I have written before about the less-noticed fact that the Republicans have made significant political gains in regular and special elections for state offices and state legislatures in 2009 and 2010. The election this November is not just about the control of the 112th Congress, starting in January, 2011. Perhaps more significant are the elections for governors and state legislatures, as those will determine who controls the decennial redistricting of state legislative and Congressional districts (the states also draw their Congressional district lines). This article in the Wall Street Journal addresses the longer-term impact of the health care vote on the Democrats’ political fate through the elections for control of the state governments after 2010.
An article from last fall by Daniel Henninger of The Wall Street Journal about Obama/Reid/PelosiCare that, amazingly, six months later is just as relevant.

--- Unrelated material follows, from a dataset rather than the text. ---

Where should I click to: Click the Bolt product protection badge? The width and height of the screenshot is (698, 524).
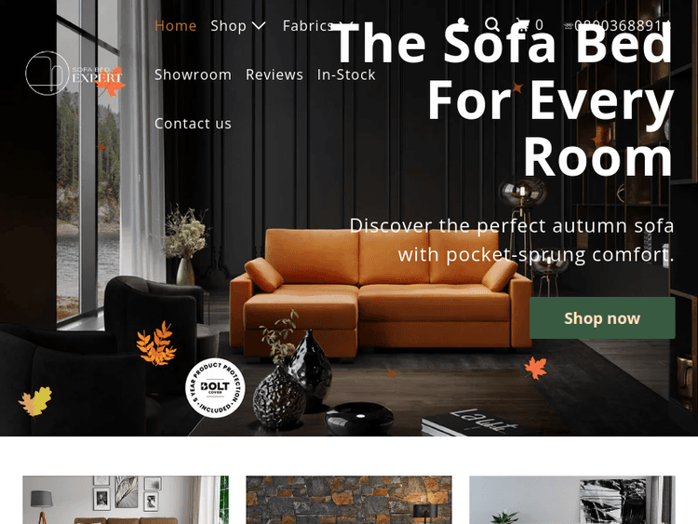[x=215, y=388]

Now, this is a health care plan I can get behind. One page, three sentences.
Paul Bremer, the former American de facto governor-general of Iraq, on the West’s crisis of identity and the de-population time bomb’s effect on European welfare states. Bremer sounds remarkably like Mark Steyn in America Alone. “It is a fact of history that Europe is based on Judeo-Christian values. But Europe seems unwilling, or perhaps afraid, to acknowledge this reality. European bureaucrats omitted any reference to it in their draft ‘constitution,’ reflecting a willful disregard for the continent’s intellectual, moral and spiritual roots.
“Meanwhile, many Europeans are proud that they are evolving into a ‘post-sovereignty world,’ one in which the nation state disappears and citizens are called upon to shift their allegiance to the ephemeral ‘Union.’ Not surprisingly, almost all European nations have substantially reduced defense spending. If you don’t know what you stand for, you cannot easily figure out how to defend it.”

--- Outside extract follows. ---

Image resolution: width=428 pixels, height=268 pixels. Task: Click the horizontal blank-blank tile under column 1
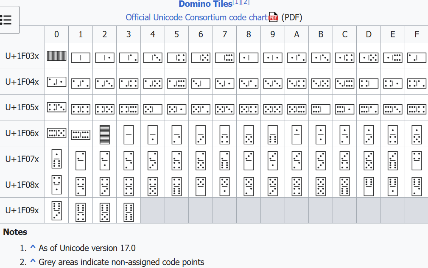coord(81,57)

Health care. The problem: ”The U.S. medical system is an inefficient hybrid, with government paying nearly half of the bills and shaping private spending through the tax preference for employer-provided insurance. The result is a third- party payment system in which nearly nine of 10 medical dollars is paid in the first instance by someone else. No surprise, national outlays are high and rising.”
The problem from a liberal perspective: “During the Clinton health care debate, Wall Street analyst Kenneth Abramowitz opined: ‘Right now, health care is purchased by 250 million morons called U.S. citizens.’ It was necessary to ‘move them out, reduce their influence, and let smart professionals buy it on our behalf.’”
The problem with liberals: It’s not about health care, but about power over people’s lives.